By Brendan Watkins
In the new era of social distancing that we find ourselves in, businesses of all types have had to adopt new strategies with previously undreamt of speed to keep their customers and employees safe, while also protecting revenue streams against a backdrop of a global economy that has suffered an unprecedented shock due to the COVID-19 pandemic. Curbside pickup has become standard operating procedure for many restaurants and liquor stores, grocery stores are ramping up home deliveries and workers the world over are becoming accustomed to virtual meetings featuring cameo appearances by German Shepherds, kittens and young children eager to ingratiate themselves with their families’ coworkers.
Of course, those companies that already had in place a business model that suits the current climate of avoiding human contact wherever possible had an advantage. Traipsing around the store to buy clothes was already an ordeal; why not have a professional stylist pick outfits for you and have them delivered to your doorstep where you can try them on in the comfort of your own bedroom?
For banks, their ace in hole during testing times will likely prove to be the trusty ATM. Despite being around for more than 50 years, the ATM plays a more important role for banks than ever before as these machines continue to evolve, get smarter and add more sophisticated functionality. In fact, some are becoming so advanced that they can perform many of the traditional roles that the traditional teller plays.
The rise of the ‘smart ATM’
It is hardly surprising, then, that banks and credit unions are looking at ATMs as vital parts of a branch reimagination. Some have already reversed course from investing in brick and mortar branches to smaller satellite and micro branches and new digital service and marketing technology. Now it is all about migrating and aligning a financial institution’s channels and resources to support its consumers’ busy schedules and personal preferences.
While they seek to close some branches or shrink others, financial institutions can still give customers the same—or higher—levels of services by deploying smart ATMs that offer video conferencing with live tellers, and easy ways to make credit card and loan payments. Many institutions are also exploring cardless ATM access, where cellphones offer convenient ways to communicate with ATMs, and some ATMs also sell stamps or take donations to charities.
One of the strongest consumer demands around the ATM is for fee-free ATM access. Savvy customers want low-cost access to their cash and, according to the Mercator 2019 ATM Benchmark Market Report, 77 percent of consumers will do anything they can to avoid paying ATM surcharges, while 65 percent say they actively seek out ATMs that are in surcharge-free networks. This hardly comes as a shock, given the average ATM surcharge increased this year for the 15th year in a row in 2019.

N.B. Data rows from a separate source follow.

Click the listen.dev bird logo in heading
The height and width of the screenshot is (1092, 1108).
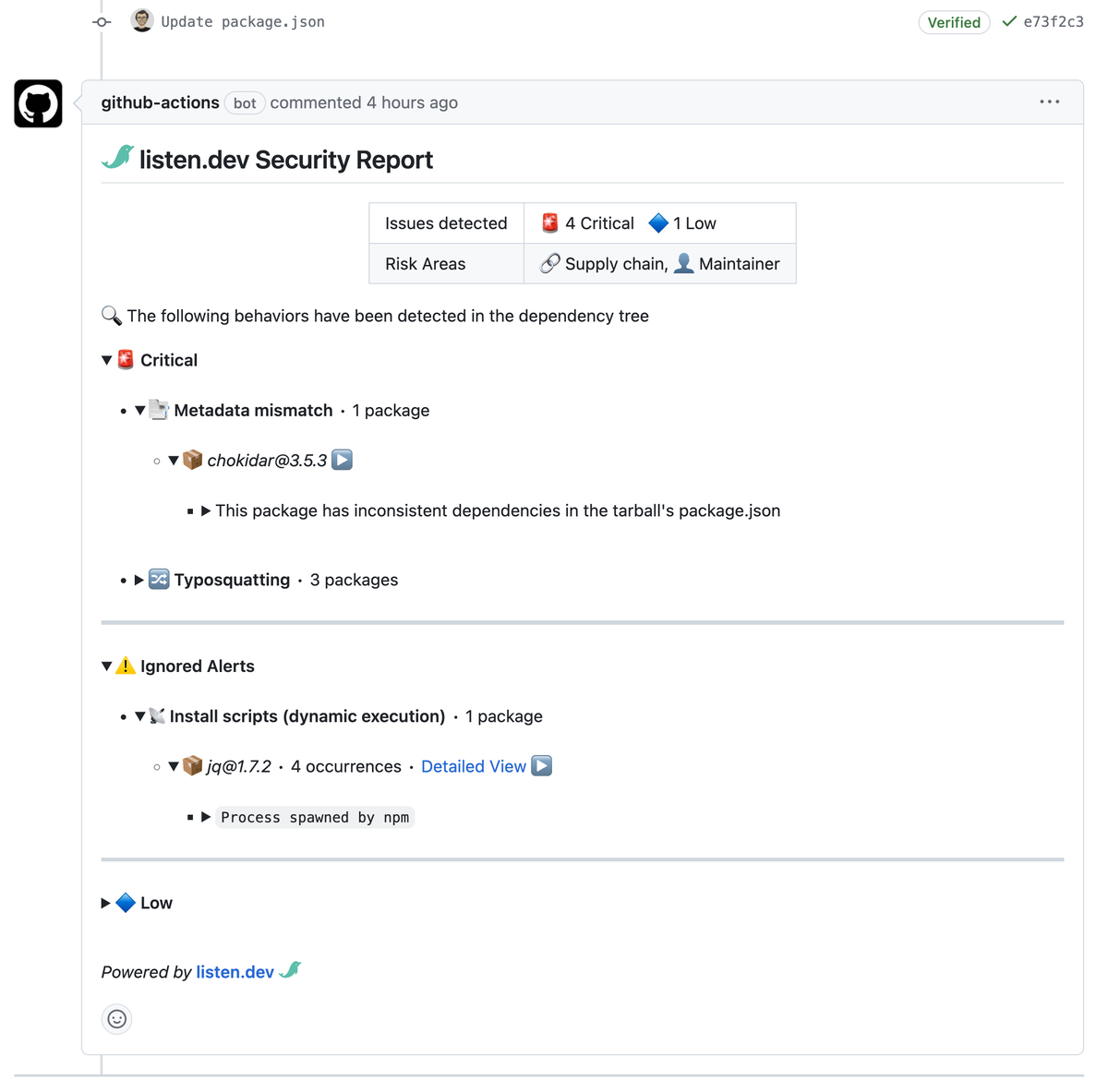point(118,158)
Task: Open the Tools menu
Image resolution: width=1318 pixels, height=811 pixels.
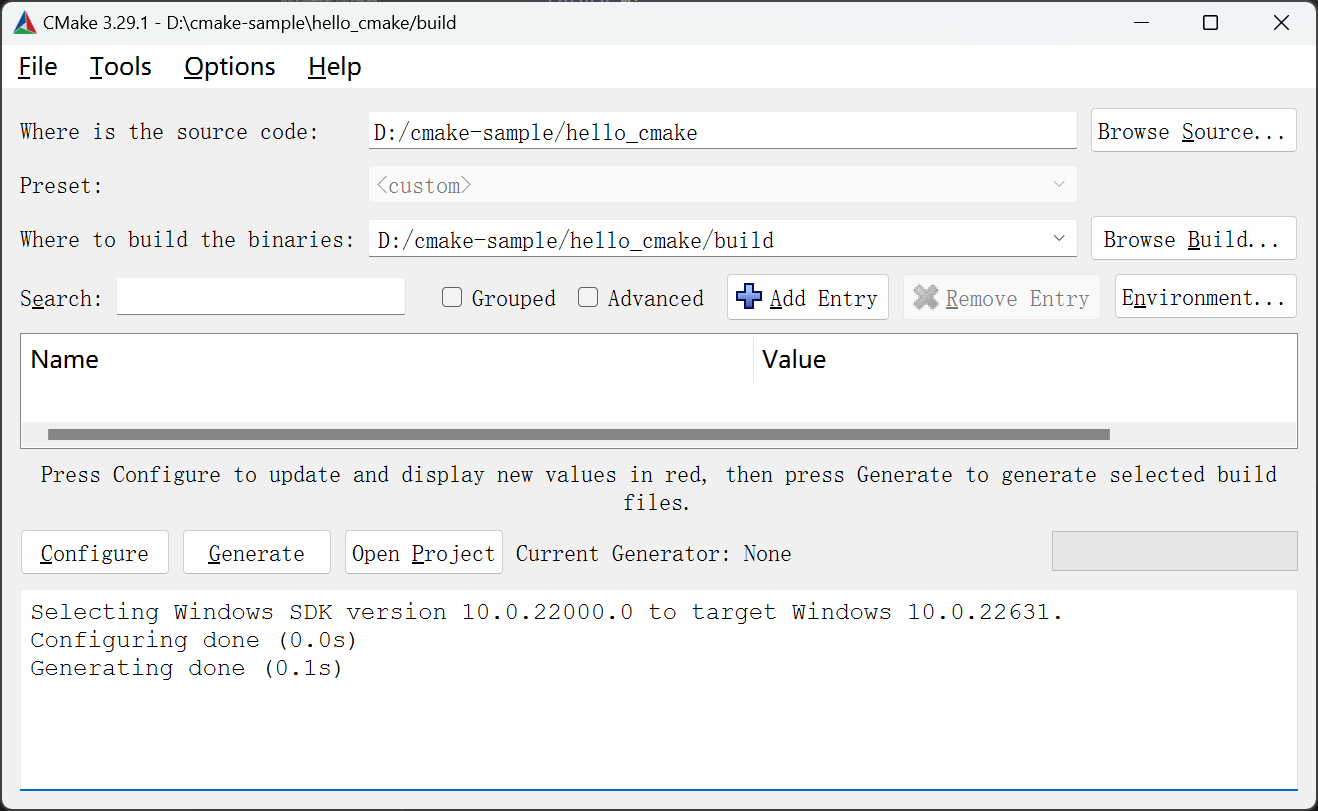Action: tap(120, 67)
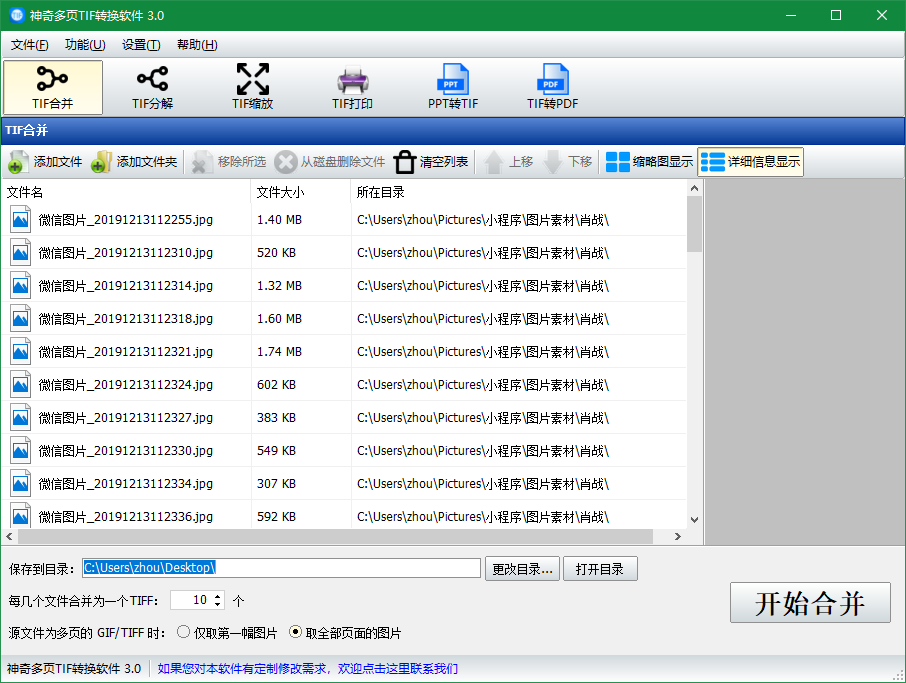Increase files-per-TIFF spinner value
Image resolution: width=906 pixels, height=683 pixels.
pyautogui.click(x=217, y=596)
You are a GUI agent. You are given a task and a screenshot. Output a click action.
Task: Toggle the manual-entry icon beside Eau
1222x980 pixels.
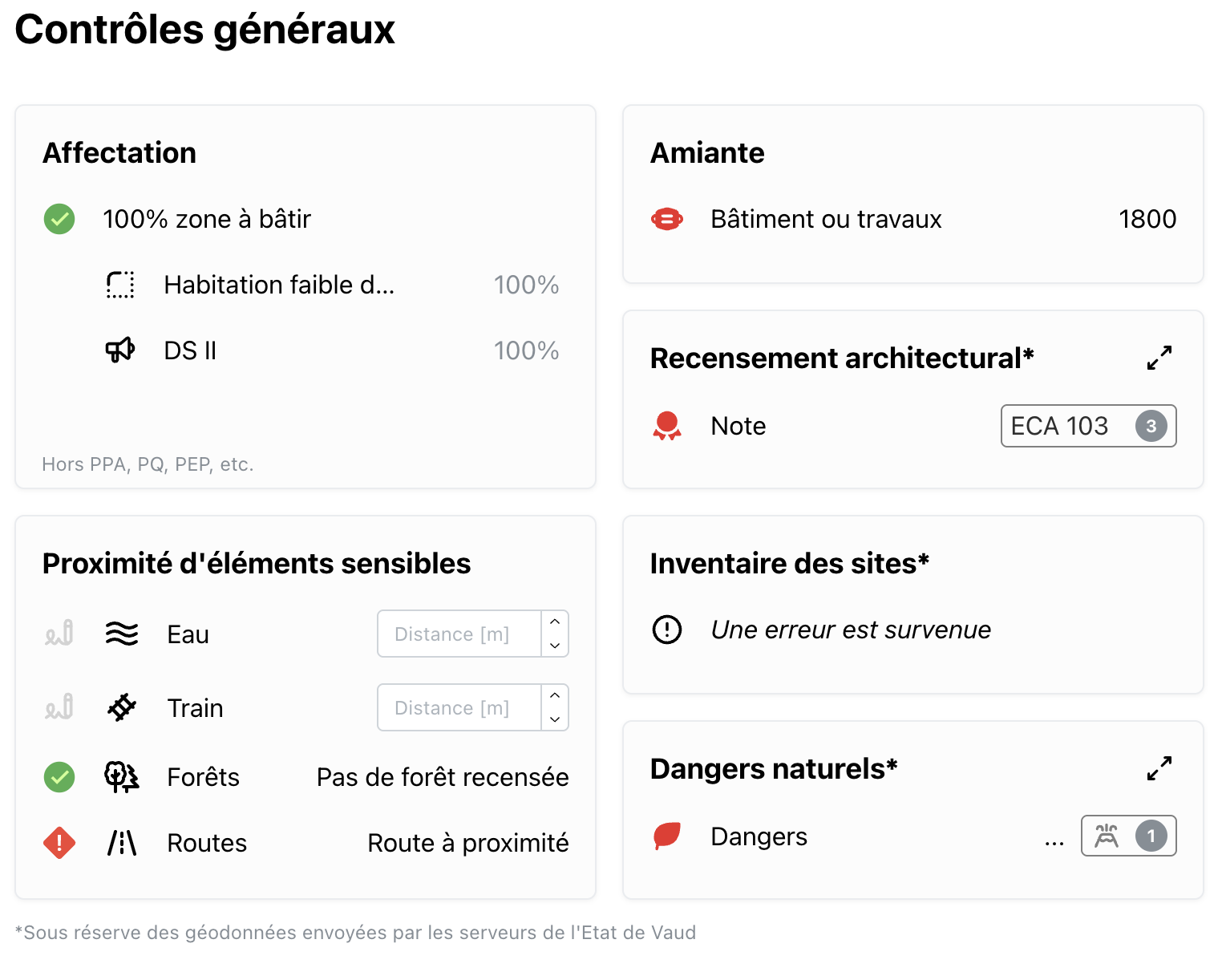[59, 634]
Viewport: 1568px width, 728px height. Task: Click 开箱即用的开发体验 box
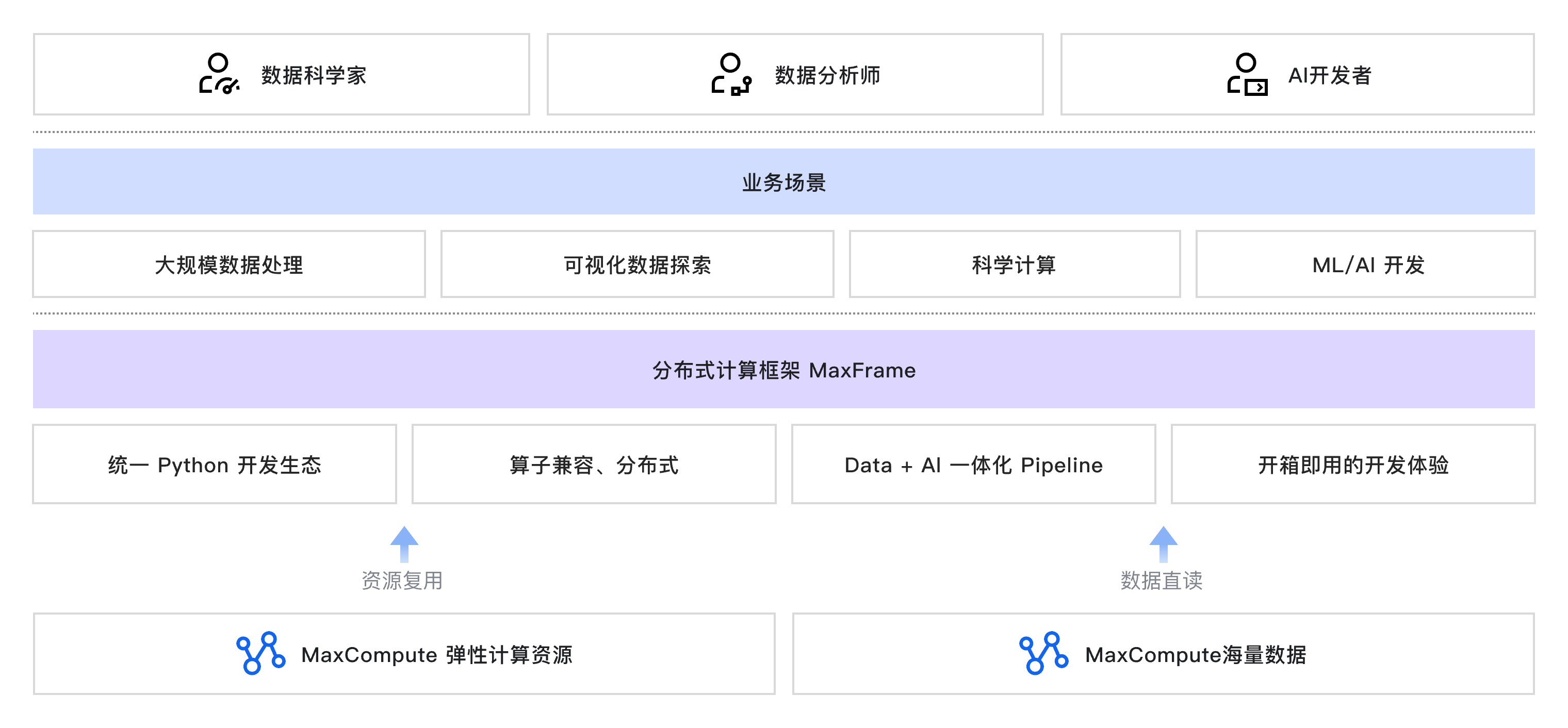coord(1353,464)
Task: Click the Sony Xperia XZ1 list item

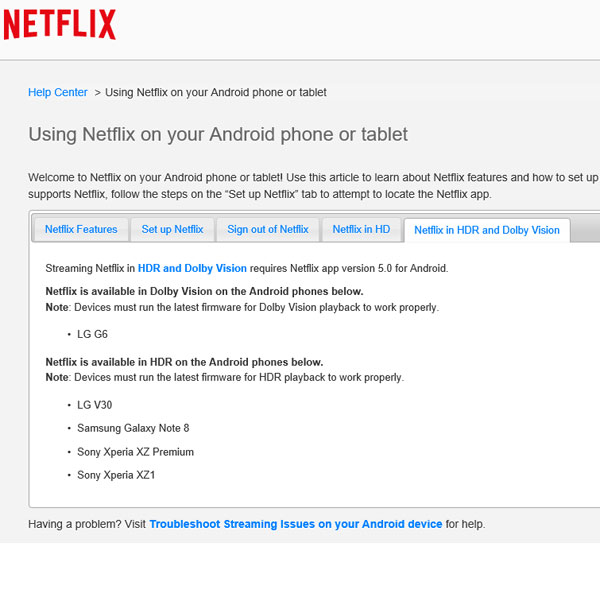Action: tap(116, 475)
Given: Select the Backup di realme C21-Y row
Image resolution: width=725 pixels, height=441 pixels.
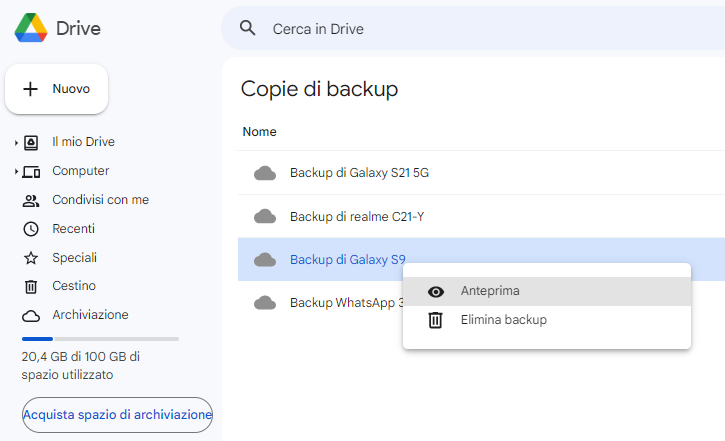Looking at the screenshot, I should pyautogui.click(x=481, y=216).
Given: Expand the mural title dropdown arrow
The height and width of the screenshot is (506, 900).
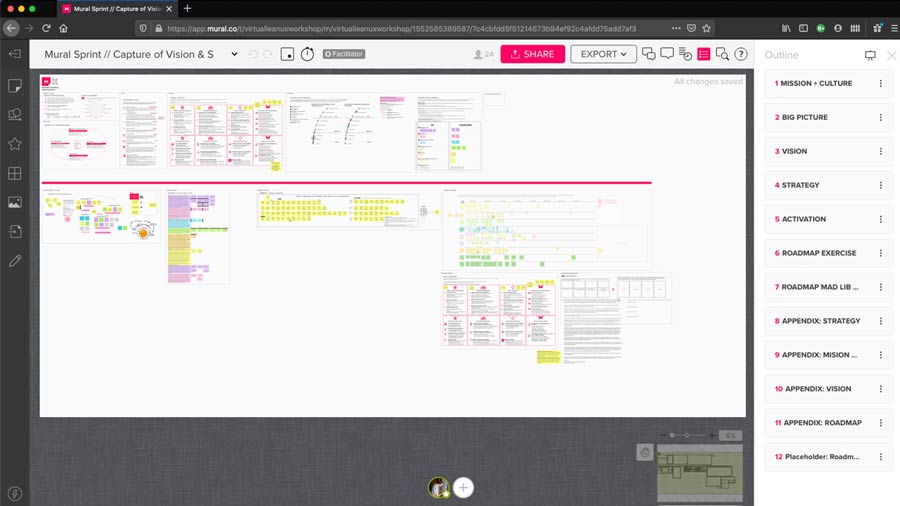Looking at the screenshot, I should tap(235, 54).

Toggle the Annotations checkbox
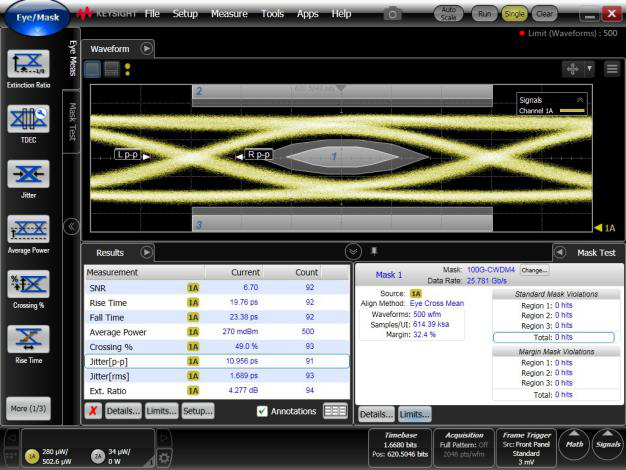pyautogui.click(x=262, y=411)
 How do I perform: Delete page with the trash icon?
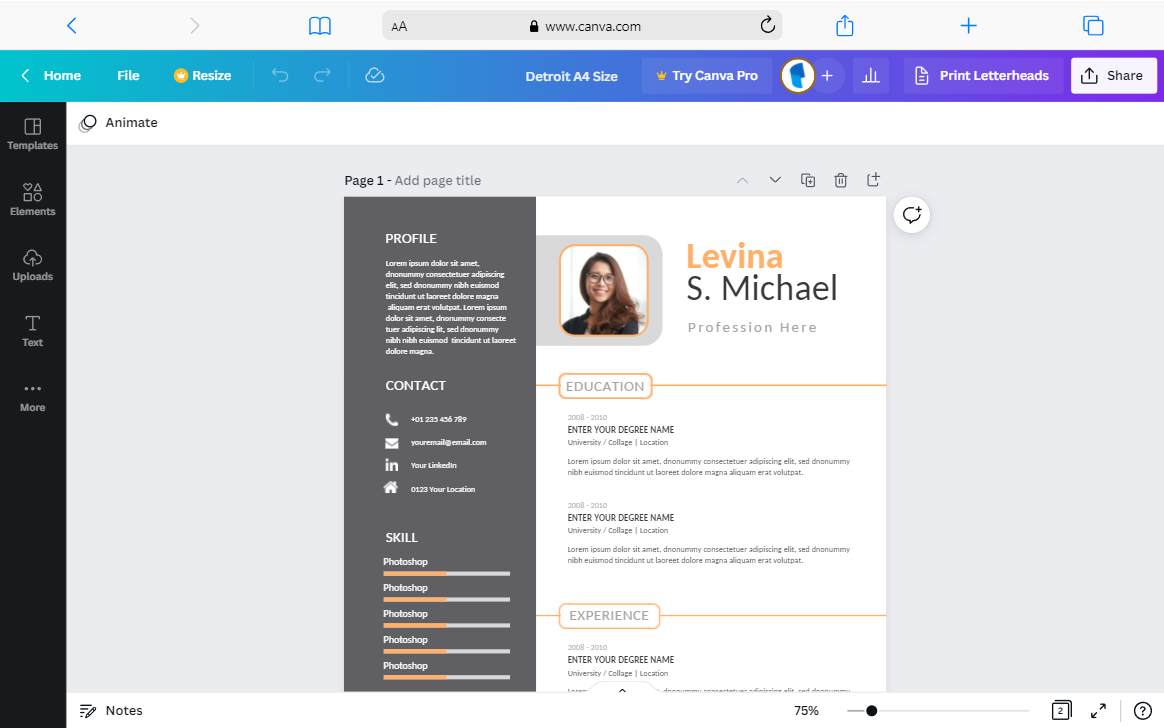point(840,180)
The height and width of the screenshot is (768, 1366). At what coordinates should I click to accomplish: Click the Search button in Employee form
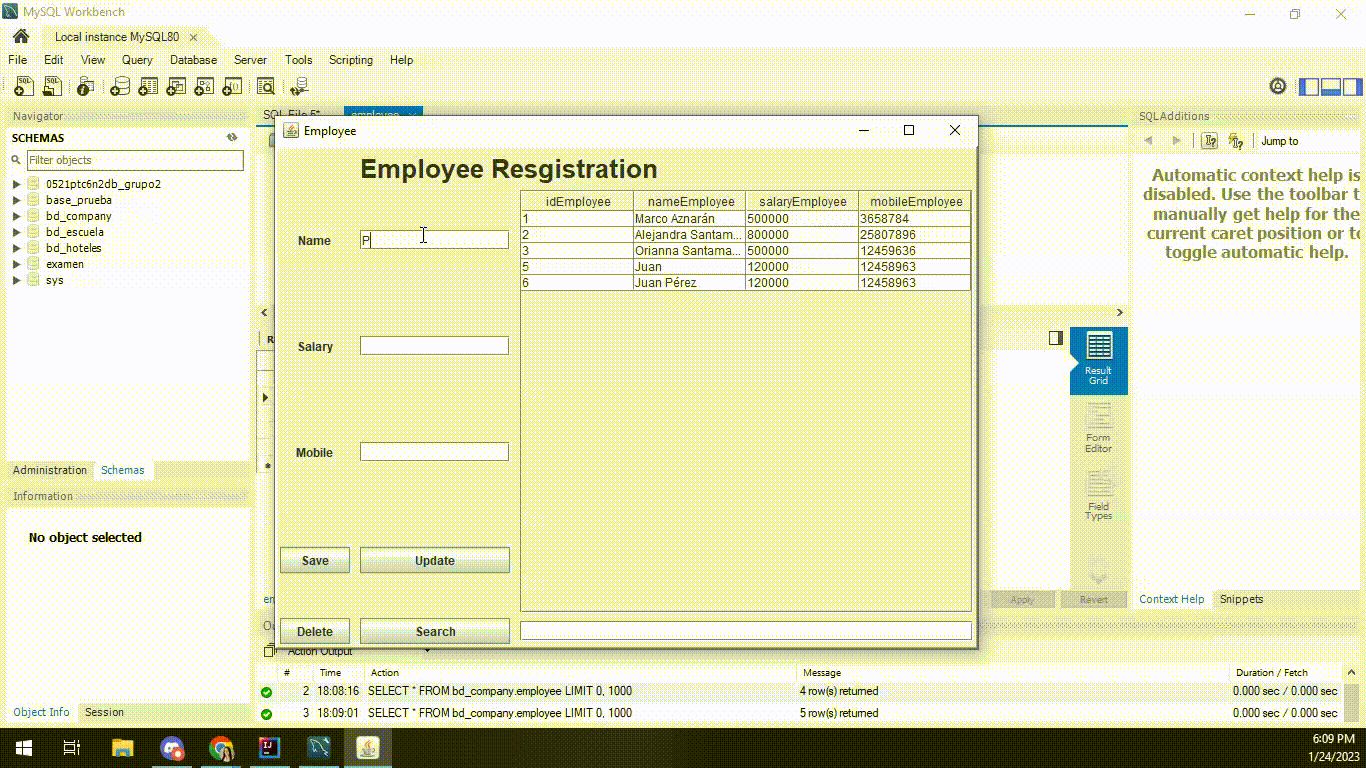point(435,631)
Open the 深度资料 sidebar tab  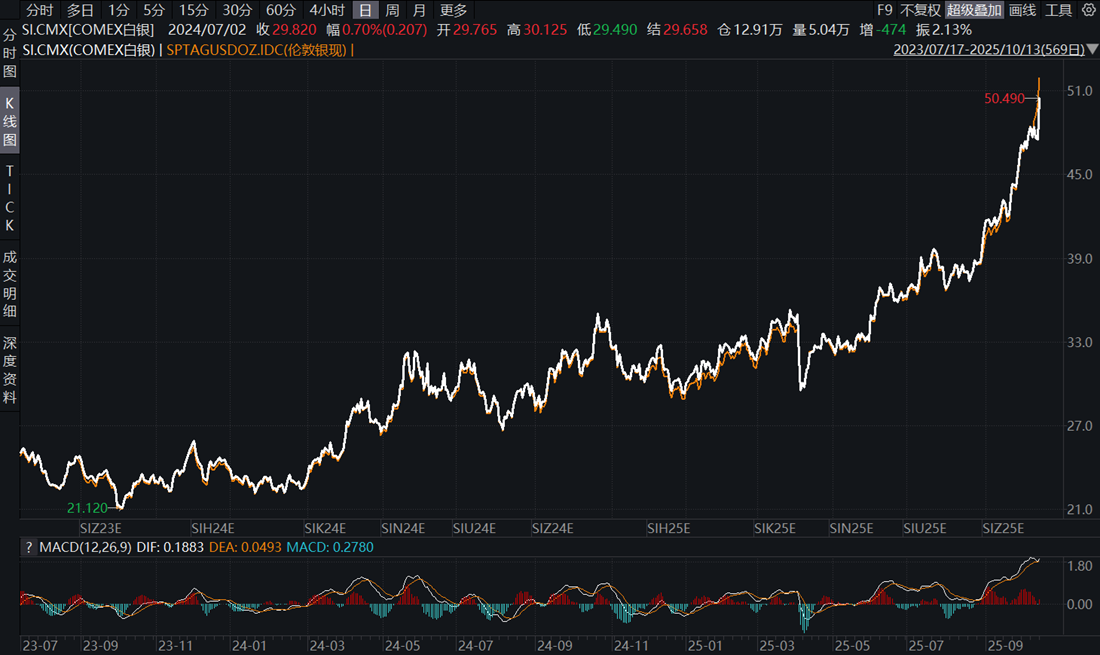pyautogui.click(x=10, y=370)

Surcharge-free ATM access creates a strategic advantage for banks—they understand that giving valued customers the ability to receive surcharge-free transactions outside their traditional footprint will extend their institution’s brand, increase customer convenience, satisfaction, retention and acquisition as well as block competitive threats.
Offering expanded surcharge-free ATM access gives their customers a significant benefit, both real and perceived. Those customers know that their institution has gone out of its way to offer the capability and, by initiating, a broad reaching surcharge-free program, community banks can market a “good news,” consumer-friendly message that cardholders immediately understand and appreciate. Surcharge-free ATM access has emerged as one of the most coveted cardholder perks that a financial institution can offer.
We don’t card
Another innovation that has increasingly become an expectation is card-free ATM access, which financial institutions offer accountholders the security and convenience of cash access using secure tokens in lieu of a card. Accountholders have access to cash instantly at convenient ATM access points by simply using a secure access code and PIN.
This offering not only provides financial institutions with added security—with definable withdrawal limits, number of transactions and the length of time an access code can be used –but gives banks an opportunity to increase loyalty among existing account-holders, deliver a premium service offering and attract new clients, while enabling them to enhance revenue potential by offering a significantly less expensive cash withdrawal option than alternative options such as wire transfers.
ATMs have never been more relevant
ATMs play a more important role for banks than ever before, and now is the time for them to protect their investment and optimize their ATM channels. Consumers are increasingly switching to ATMs for a growing list of everyday transaction needs—from cash withdrawals and check-image deposits to statement requests and peer-to-peer money transfers.
Once simply a reliable and trusted way to get cash, the ATM is evolving to meet consumers’ changing needs while also providing key benefits for financial institutions. When people access the ATM, they expect an intuitive, innovative experience that’s easy, secure and convenient. Thanks to the continued evolution of capabilities, features and functionality, the ATM remains a hub for financial services.
Brendan Watkins is VP for ATM product management in Card Services at Fiserv.